OBJECTIVE:
Convert the entries that follow, from the first line through the line containing "日本アニメ (159, 483)", into a Markdown table with a Row column holding a running number and a Line column holding each line, and skip any blank lines.

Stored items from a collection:
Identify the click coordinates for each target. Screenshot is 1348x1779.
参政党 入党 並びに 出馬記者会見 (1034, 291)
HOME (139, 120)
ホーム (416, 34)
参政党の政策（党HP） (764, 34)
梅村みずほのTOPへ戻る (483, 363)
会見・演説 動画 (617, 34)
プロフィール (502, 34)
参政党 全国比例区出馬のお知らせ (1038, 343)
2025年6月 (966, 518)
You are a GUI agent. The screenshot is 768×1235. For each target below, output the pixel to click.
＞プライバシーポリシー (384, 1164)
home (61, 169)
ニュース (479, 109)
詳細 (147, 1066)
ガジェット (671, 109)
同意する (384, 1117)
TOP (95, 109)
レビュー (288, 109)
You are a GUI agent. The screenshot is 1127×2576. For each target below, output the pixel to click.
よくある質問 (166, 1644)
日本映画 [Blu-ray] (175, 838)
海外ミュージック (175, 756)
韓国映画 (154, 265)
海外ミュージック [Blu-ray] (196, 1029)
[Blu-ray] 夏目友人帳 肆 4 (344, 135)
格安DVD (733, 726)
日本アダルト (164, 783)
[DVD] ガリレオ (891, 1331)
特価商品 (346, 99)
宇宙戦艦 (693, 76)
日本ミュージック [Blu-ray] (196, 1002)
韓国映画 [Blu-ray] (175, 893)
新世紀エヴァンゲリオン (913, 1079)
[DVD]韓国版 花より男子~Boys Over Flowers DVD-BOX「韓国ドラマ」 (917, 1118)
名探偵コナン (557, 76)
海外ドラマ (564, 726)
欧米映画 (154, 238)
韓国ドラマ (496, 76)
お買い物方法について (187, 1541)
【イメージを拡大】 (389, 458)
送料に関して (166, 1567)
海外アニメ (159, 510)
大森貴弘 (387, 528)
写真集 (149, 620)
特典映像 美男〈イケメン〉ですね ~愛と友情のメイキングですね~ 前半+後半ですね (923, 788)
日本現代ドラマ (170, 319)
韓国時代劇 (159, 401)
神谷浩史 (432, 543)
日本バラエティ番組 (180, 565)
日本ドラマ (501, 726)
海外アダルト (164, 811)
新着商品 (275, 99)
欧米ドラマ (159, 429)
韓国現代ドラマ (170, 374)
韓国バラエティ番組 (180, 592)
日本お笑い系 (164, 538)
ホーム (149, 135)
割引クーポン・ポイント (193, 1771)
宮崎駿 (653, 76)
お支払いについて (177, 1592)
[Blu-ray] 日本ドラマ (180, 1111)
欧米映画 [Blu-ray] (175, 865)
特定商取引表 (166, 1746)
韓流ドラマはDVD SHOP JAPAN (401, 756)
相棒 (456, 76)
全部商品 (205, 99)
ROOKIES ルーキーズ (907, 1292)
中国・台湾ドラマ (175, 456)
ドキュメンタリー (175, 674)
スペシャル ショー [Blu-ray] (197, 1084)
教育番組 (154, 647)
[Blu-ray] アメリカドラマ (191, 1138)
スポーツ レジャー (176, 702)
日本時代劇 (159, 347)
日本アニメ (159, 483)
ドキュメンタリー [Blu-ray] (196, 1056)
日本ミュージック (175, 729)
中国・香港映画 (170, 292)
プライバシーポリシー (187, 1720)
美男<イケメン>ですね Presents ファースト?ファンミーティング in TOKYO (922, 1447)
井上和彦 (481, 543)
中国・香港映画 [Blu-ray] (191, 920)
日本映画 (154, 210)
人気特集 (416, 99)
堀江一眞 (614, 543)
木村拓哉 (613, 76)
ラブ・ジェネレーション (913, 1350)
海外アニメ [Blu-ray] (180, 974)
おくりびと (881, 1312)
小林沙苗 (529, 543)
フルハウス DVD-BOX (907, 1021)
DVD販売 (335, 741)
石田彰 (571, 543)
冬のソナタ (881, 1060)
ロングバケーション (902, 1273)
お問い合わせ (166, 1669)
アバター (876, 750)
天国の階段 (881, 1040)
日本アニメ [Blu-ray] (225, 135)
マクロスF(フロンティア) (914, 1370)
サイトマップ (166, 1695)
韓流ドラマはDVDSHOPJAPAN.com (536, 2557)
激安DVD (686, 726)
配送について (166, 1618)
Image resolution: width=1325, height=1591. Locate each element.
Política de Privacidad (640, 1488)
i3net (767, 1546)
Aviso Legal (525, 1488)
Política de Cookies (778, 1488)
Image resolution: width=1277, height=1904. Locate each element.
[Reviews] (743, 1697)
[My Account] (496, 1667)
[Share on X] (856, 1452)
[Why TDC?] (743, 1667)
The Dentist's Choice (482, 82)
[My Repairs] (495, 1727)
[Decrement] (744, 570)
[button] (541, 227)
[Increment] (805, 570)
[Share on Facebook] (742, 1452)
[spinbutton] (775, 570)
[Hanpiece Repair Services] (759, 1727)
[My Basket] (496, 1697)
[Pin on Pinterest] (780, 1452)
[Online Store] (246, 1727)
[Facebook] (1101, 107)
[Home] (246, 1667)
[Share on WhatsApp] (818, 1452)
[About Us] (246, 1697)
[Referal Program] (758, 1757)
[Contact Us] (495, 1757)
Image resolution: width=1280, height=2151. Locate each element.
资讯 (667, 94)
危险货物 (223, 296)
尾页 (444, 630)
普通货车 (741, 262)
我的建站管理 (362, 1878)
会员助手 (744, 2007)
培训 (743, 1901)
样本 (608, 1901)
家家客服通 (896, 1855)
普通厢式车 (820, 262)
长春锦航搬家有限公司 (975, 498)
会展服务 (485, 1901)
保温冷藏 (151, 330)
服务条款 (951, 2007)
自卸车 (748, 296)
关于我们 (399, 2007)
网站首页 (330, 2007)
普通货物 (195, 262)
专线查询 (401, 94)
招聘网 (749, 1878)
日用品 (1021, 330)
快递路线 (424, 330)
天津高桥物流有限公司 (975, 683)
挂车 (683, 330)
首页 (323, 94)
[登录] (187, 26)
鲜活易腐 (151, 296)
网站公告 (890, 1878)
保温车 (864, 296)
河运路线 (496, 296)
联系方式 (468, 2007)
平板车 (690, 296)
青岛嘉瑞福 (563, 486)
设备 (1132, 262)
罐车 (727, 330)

TASK RESPONSE:
| Row | Line |
|---|---|
| 1 | Identify the click coordinates for each target. Screenshot is 1348x1779. |
| 2 | 参政党 入党 並びに 出馬記者会見 (1034, 291) |
| 3 | HOME (139, 120) |
| 4 | ホーム (416, 34) |
| 5 | 参政党の政策（党HP） (764, 34) |
| 6 | 梅村みずほのTOPへ戻る (483, 363) |
| 7 | 会見・演説 動画 (617, 34) |
| 8 | プロフィール (502, 34) |
| 9 | 参政党 全国比例区出馬のお知らせ (1038, 343) |
| 10 | 2025年6月 (966, 518) |
| 11 | You are a GUI agent. The screenshot is 768×1235. For each target below, output the pixel to click. |
| 12 | ＞プライバシーポリシー (384, 1164) |
| 13 | home (61, 169) |
| 14 | ニュース (479, 109) |
| 15 | 詳細 (147, 1066) |
| 16 | ガジェット (671, 109) |
| 17 | 同意する (384, 1117) |
| 18 | TOP (95, 109) |
| 19 | レビュー (288, 109) |
| 20 | You are a GUI agent. The screenshot is 1127×2576. For each target below, output the pixel to click. |
| 21 | よくある質問 (166, 1644) |
| 22 | 日本映画 [Blu-ray] (175, 838) |
| 23 | 海外ミュージック (175, 756) |
| 24 | 韓国映画 (154, 265) |
| 25 | 海外ミュージック [Blu-ray] (196, 1029) |
| 26 | [Blu-ray] 夏目友人帳 肆 4 (344, 135) |
| 27 | 格安DVD (733, 726) |
| 28 | 日本アダルト (164, 783) |
| 29 | [DVD] ガリレオ (891, 1331) |
| 30 | 特価商品 (346, 99) |
| 31 | 宇宙戦艦 (693, 76) |
| 32 | 日本ミュージック [Blu-ray] (196, 1002) |
| 33 | 韓国映画 [Blu-ray] (175, 893) |
| 34 | 新世紀エヴァンゲリオン (913, 1079) |
| 35 | [DVD]韓国版 花より男子~Boys Over Flowers DVD-BOX「韓国ドラマ」 (917, 1118) |
| 36 | 名探偵コナン (557, 76) |
| 37 | 海外ドラマ (564, 726) |
| 38 | 欧米映画 (154, 238) |
| 39 | 韓国ドラマ (496, 76) |
| 40 | お買い物方法について (187, 1541) |
| 41 | 【イメージを拡大】 (389, 458) |
| 42 | 送料に関して (166, 1567) |
| 43 | 海外アニメ (159, 510) |
| 44 | 大森貴弘 (387, 528) |
| 45 | 写真集 (149, 620) |
| 46 | 特典映像 美男〈イケメン〉ですね ~愛と友情のメイキングですね~ 前半+後半ですね (923, 788) |
| 47 | 日本現代ドラマ (170, 319) |
| 48 | 韓国時代劇 (159, 401) |
| 49 | 神谷浩史 (432, 543) |
| 50 | 日本バラエティ番組 (180, 565) |
| 51 | 日本ドラマ (501, 726) |
| 52 | 海外アダルト (164, 811) |
| 53 | 新着商品 (275, 99) |
| 54 | 欧米ドラマ (159, 429) |
| 55 | 韓国現代ドラマ (170, 374) |
| 56 | 韓国バラエティ番組 (180, 592) |
| 57 | 日本お笑い系 (164, 538) |
| 58 | ホーム (149, 135) |
| 59 | 割引クーポン・ポイント (193, 1771) |
| 60 | 宮崎駿 (653, 76) |
| 61 | お支払いについて (177, 1592) |
| 62 | [Blu-ray] 日本ドラマ (180, 1111) |
| 63 | 欧米映画 [Blu-ray] (175, 865) |
| 64 | 特定商取引表 (166, 1746) |
| 65 | 韓流ドラマはDVD SHOP JAPAN (401, 756) |
| 66 | 相棒 (456, 76) |
| 67 | 全部商品 (205, 99) |
| 68 | ROOKIES ルーキーズ (907, 1292) |
| 69 | 中国・台湾ドラマ (175, 456) |
| 70 | ドキュメンタリー (175, 674) |
| 71 | スペシャル ショー [Blu-ray] (197, 1084) |
| 72 | 教育番組 (154, 647) |
| 73 | [Blu-ray] アメリカドラマ (191, 1138) |
| 74 | スポーツ レジャー (176, 702) |
| 75 | 日本時代劇 (159, 347) |
| 76 | 日本アニメ (159, 483) |